START Given entries
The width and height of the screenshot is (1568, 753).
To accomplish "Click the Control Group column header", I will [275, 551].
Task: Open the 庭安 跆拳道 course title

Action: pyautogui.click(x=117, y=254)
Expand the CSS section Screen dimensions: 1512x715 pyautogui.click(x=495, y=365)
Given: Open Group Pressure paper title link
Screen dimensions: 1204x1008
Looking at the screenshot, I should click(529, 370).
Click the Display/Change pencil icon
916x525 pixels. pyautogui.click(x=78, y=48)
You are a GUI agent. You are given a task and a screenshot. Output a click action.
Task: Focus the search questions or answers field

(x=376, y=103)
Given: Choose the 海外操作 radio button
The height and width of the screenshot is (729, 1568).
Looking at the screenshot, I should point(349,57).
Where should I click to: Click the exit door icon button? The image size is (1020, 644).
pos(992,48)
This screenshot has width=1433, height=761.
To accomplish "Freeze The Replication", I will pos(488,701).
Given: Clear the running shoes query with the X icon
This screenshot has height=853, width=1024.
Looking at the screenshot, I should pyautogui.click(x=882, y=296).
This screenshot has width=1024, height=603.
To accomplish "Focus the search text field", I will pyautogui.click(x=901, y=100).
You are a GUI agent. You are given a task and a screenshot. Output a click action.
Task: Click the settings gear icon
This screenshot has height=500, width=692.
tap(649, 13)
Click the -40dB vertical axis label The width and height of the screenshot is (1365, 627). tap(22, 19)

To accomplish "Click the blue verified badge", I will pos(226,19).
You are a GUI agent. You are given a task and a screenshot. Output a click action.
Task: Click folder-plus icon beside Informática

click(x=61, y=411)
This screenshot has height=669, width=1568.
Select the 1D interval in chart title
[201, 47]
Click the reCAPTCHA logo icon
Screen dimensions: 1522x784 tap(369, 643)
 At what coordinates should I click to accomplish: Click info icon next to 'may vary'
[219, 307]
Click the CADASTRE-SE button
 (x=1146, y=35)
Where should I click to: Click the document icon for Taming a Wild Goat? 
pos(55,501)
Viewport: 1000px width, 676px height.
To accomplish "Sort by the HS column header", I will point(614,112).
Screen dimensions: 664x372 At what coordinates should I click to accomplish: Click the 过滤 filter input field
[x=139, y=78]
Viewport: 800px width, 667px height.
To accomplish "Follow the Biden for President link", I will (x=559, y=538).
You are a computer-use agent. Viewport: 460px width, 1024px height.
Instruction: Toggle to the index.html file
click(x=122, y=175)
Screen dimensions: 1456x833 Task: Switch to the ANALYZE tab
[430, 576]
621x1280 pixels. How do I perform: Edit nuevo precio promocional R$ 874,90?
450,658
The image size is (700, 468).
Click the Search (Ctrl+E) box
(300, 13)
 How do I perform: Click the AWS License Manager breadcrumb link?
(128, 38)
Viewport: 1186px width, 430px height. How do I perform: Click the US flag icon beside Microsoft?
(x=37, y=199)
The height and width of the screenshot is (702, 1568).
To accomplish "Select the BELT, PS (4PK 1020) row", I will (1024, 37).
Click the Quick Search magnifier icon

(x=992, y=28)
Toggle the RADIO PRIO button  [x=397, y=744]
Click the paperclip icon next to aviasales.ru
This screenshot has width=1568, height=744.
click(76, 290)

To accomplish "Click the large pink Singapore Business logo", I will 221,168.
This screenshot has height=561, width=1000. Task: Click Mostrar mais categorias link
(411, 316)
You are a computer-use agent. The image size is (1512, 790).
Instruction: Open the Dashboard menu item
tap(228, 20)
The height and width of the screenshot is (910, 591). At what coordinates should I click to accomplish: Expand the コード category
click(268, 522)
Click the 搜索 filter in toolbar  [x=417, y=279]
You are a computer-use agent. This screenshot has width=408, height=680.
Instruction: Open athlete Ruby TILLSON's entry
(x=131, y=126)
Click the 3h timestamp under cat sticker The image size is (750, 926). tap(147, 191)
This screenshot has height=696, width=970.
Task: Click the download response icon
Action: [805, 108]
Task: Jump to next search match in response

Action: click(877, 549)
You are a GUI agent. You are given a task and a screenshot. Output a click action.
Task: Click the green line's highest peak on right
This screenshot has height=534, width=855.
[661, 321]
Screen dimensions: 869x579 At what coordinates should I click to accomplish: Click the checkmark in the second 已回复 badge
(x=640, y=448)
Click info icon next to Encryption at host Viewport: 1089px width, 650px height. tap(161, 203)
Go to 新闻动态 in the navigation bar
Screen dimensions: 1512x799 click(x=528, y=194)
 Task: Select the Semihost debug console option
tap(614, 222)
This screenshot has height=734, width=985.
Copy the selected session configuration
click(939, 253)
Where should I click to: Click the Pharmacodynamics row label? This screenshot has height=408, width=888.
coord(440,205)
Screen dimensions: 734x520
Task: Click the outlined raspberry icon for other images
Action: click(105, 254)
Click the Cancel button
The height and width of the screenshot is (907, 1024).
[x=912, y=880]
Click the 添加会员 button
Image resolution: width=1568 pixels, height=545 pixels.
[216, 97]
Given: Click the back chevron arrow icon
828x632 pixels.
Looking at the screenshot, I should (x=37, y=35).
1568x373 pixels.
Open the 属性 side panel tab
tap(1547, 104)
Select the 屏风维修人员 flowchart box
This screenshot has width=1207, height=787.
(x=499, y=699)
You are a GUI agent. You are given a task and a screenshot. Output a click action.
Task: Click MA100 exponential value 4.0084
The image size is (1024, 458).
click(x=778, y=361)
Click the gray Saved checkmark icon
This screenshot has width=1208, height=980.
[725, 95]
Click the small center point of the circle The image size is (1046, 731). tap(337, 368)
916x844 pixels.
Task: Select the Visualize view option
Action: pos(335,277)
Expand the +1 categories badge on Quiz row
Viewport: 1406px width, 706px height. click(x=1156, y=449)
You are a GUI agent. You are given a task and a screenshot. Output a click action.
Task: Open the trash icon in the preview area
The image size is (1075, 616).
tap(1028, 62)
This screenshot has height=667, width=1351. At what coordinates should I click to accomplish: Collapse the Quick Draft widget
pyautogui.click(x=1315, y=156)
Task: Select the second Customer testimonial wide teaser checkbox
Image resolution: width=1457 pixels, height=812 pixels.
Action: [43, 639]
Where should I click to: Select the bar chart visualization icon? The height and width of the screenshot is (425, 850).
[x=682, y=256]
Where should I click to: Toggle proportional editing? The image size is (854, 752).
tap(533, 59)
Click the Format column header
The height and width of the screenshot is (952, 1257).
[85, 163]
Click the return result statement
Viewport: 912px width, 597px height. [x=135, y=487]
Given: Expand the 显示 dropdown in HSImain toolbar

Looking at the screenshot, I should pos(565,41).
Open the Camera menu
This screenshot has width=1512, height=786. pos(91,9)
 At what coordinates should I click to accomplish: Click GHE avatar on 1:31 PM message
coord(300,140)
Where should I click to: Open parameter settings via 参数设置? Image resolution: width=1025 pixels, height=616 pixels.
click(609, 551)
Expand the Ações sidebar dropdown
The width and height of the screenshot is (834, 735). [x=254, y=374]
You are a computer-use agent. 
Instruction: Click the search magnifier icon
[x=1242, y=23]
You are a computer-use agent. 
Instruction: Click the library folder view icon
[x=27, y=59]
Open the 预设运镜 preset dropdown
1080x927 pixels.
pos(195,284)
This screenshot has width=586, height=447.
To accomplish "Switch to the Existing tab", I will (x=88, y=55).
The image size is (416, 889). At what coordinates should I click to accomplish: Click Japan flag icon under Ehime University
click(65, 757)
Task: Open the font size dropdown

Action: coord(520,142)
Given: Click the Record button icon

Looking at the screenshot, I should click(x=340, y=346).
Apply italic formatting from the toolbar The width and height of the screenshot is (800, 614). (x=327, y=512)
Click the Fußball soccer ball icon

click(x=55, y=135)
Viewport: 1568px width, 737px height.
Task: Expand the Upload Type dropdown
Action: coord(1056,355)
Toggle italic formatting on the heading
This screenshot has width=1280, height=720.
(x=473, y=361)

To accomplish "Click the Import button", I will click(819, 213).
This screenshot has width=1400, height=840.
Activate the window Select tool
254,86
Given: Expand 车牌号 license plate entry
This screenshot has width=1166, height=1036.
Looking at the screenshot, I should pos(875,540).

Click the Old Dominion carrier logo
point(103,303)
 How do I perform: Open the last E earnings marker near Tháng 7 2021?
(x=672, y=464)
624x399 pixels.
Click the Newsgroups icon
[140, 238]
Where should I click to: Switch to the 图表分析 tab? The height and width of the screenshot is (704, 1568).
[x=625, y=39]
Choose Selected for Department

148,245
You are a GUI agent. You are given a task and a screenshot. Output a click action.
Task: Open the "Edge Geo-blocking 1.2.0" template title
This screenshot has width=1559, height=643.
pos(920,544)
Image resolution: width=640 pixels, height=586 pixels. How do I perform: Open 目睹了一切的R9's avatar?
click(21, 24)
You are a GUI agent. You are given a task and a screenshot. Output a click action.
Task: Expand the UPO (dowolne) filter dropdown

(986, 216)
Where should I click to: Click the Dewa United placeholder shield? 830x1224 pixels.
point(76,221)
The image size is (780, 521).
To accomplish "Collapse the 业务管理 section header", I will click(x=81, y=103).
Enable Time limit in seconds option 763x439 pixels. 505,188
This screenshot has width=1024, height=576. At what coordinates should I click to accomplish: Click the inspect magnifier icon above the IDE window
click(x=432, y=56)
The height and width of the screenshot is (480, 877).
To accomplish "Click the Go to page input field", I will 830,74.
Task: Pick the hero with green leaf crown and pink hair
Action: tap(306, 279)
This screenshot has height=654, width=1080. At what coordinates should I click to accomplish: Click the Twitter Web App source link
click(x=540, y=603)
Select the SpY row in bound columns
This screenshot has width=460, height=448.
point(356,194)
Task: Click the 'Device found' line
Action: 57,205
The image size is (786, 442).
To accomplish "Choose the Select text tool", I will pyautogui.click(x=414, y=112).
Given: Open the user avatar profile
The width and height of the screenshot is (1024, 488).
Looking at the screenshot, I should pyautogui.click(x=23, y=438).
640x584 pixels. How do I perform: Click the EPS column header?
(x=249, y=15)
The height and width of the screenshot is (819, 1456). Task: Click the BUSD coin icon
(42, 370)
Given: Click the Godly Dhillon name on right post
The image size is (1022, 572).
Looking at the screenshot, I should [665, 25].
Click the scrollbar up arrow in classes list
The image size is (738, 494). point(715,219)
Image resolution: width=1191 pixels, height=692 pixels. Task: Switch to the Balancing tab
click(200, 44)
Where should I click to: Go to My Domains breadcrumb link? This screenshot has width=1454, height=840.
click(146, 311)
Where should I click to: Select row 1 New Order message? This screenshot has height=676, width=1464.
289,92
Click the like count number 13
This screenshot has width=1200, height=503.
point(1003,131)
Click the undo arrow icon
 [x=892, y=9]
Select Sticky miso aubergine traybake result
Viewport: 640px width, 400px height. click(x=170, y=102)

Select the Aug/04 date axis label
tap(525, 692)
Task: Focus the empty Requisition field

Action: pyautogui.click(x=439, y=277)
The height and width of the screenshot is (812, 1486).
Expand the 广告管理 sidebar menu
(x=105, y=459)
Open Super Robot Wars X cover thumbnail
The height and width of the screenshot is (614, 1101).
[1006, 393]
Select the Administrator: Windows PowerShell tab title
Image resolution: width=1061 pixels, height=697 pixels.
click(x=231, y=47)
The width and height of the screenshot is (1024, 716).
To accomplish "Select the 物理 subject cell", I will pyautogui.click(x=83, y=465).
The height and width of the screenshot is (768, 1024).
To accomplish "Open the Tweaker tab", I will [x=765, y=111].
END Given entries
== Your assignment ==
Where the string "computer" occurs in the data, return the whole line.

== Task solution ==
You are a computer-use agent. Viewport: 460px width, 1024px height.
You are a computer-use agent. The image size is (1512, 790).
You are a computer-use agent. This screenshot has width=408, height=680.
You are a computer-use agent. 
You are a computer-use agent. 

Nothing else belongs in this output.